Category: MyEvents

FOSDEM 2010 Developer Room

There will be a MySQL Developer Room at FOSDEM 2010 on Sunday, 7th of February, providing a number of MySQL-related talks and sessions.

The room number is AW1.121 and has a capacity of 81 seats (in the building "AW"). It is equipped with a video projector with VGA cable and Internet connectivity (wifi A and B only, no wired).

Contents

[edit] Recordings / Transcripts

For people that could not make it to FOSDEM or any of the sessions, it would be nice to be able to provide video recordings or transcriptions (e.g. live blogging) from these talks. We're looking for volunteers to record the sessions!

[edit] Session schedule

This page will provide the session schedule for the "MySQL and Friends" Developer Room at FOSDEM 2010. Each talk will last 20 minutes, plus 5 minutes for Q&A. There will be a 5 minute break between each session, to allow people to leave/enter the room and the speakers to get hooked up. This schedule is available from the official FOSDEM schedule as well. However, this page is the authoritative source (as the FOSDEM version may not always be up to date with the latest changes).

PDFs or links to the presentation slides will later be added to this page. Click on the speaker name for the speaker's biography. Clicking on the session title will get you to the session abstract.


MySQL Developer Room session schedule for Sunday, 7th February 2010
Time Speaker Title
09:00-09:10 Ronald Bradford Welcome note - Dolphins, now and beyond
09:15-09:40 Marc Delisle State of phpMyAdmin
09:45-10:10 Piotr Biel Multi-Master Replication Manager for MySQL
10:15-10:40 Kristian Nielsen Beyond MySQL GA: patches, storage engines, forks, and pre-releases
10:45-11:10 David Axmark Drizzle, A MySQL fork for the Web
11:15-11:40 Seppo Jaakola Galera Replication for MySQL
11:45-12:10 Frédéric Descamps Daily maintenance of big databases/tables
12:15-12:40 Giuseppe Maxia Sharding for the masses
12:40-13:15 Lunch break
13:15-13:40 Vladimir Kolesnikov Effective SSD for your Database - a PBXT Primer
13:45-14:10 Ronald Bradford 10x performance improvements - A case study
14:15-14:40 Stéphane Combaudon Correcting replication data drift with Maatkit
14:45-15:10 Geert Vanderkelen Connecting MySQL and Python
15:10-15:40 Kris Buytaert MySQL HA overview
15:45-16:10 Roland Bouman Refactoring Stored Routines
16:15-16:40 Giuseppe Maxia Gearman for MySQL
16:40-17:00 Giuseppe Maxia Wrap up.

[edit] Abstracts

[edit] Drizzle, A MySQL fork for the Web

The Drizzle project is building a database optimized for Cloud and Net applications. It is being designed for massive concurrency on modern multi-cpu/core architecture. The code is originally derived from MySQL. The code has been simplified by removing many of the original features (Stored procedures, triggers, views, some types etc).
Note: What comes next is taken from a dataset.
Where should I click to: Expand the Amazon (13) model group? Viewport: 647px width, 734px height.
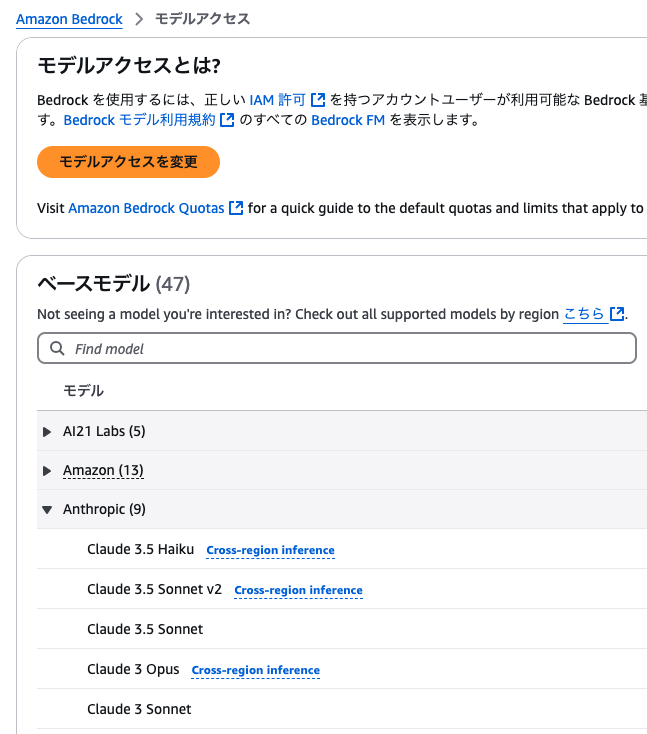click(x=47, y=471)
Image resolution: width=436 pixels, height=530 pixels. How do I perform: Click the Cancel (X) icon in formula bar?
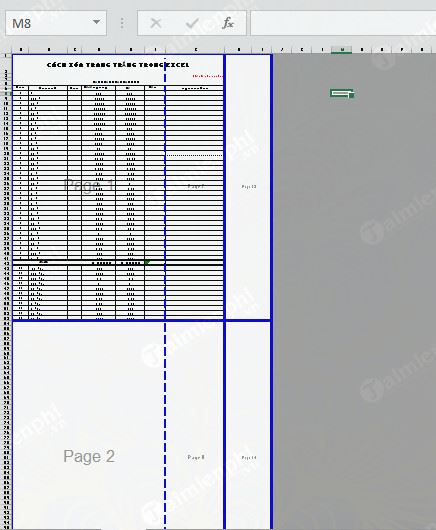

Other features are being moved from the core to plugins.

[edit] Multi-Master Replication Manager for MySQL

[edit] 10x performance improvements - A case study

Taking a client from a 700ms (at times 1-2 seconds) page load time to a consistent 60ms is a great success story for improvement in database performance. In this presentation we will outline the steps taken and what can be applied to any website as one model to use in evaluation of your website.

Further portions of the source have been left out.